*MATERIALS PROVIDED:*
= = = = = = =

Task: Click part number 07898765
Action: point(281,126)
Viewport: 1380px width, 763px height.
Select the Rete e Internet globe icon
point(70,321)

= = = = = = =

*GIVEN PROBLEM:* Change "globe icon" to "globe symbol" throughout the items above and leave every other word as it is.

*EXERCISE ANSWER:*
Task: Click part number 07898765
Action: point(281,126)
Viewport: 1380px width, 763px height.
Select the Rete e Internet globe symbol
point(70,321)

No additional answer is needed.